§ **TEXT SHOWN**:
Feb. 4 issue
Growing awareness
Seven years after profile of MC USA, northwest Ohio churches examine what lack of growth means for them
By Kelli Yoder Mennonite World ReviewFULTON COUNTY, Ohio — Seven years ago, sociologist Conrad Kanagy analyzed a survey of Mennonite Church USA and warned the denomination might be headed toward extinction. Today he thinks the church isn’t much better off, but at least it understands the problem.
Central Mennonite Church in Archbold had 436 members in 2012, down from 539 in 2001. — Photo by Lynn A. Roth
“What I observe that I think has changed since 2006,” said Kanagy, professor of sociology at Elizabethtown (Pa.) College, “is that there’s greater awareness of our situation and a willingness to recognize it.”
Published as the book Road Signs for the Journey, the profile’s conclusion was bleak in terms of growth for the church. If things didn’t change, Kanagy wrote, “the denomination itself will eventually disappear.”
“The reality was right in front of us,” Kanagy said in December. “But we didn’t see it because we had lived it.”
Now, recently released numbers show MC USA membership dropped by nearly 7,000 since 2011 (MWR, Jan. 21) — confirming the urgency of Kanagy’s message.

§ **RECORDED INFORMATION**:

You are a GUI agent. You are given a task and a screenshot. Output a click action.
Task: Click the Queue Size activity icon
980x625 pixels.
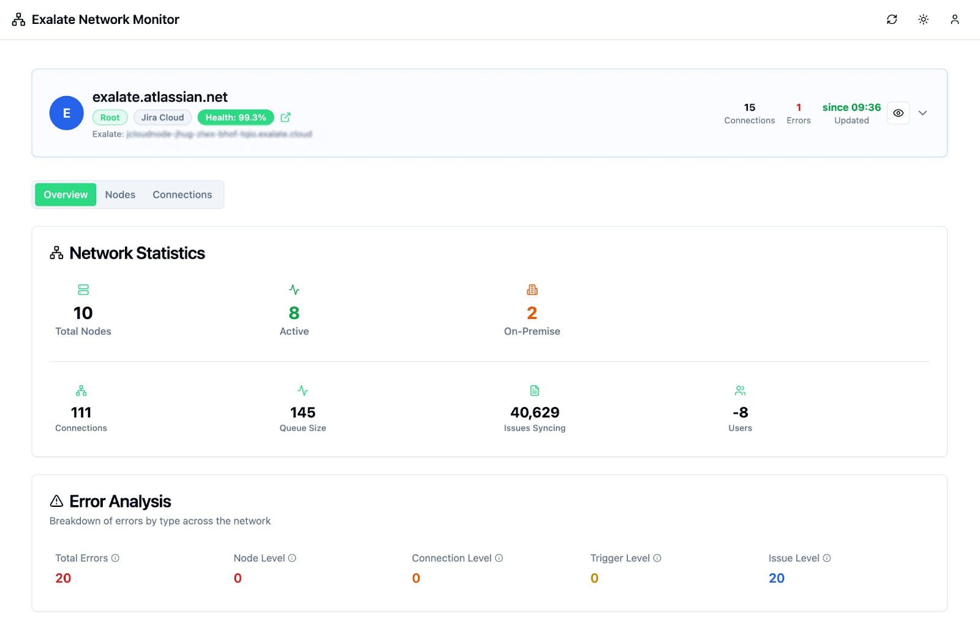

§ **OBJECTIVE**:
Continue the article on declining membership in Mennonite Church USA from its last sentence. The listing is separate material and has no connection to the article on Mennonite Church USA membership.

§ **RESULT FOR THIS TASK**:
What would it take to turn things around? Kanagy recently completed a second book, Winds of the Spirit, profiling Mennonites in the global South. He can identify two engines of growth for churches.
“One is reproduction, which historically as Mennonites we’ve been good at; the other is conversion,” Kanagy said. “Traditionally, Mennonites in North America have not been so good at the latter, and today reproduction has failed us as we produce fewer and fewer children.”
Mennonites in other parts of the world are doing much better.
“In the global South what’s amazing is that both of these engines of growth are working,” he said. “That’s why the church is growing so quickly.”
The motivation to gain new converts is stronger in some cultures. Mennonite church plants among immigrant communities in North America are a shining example.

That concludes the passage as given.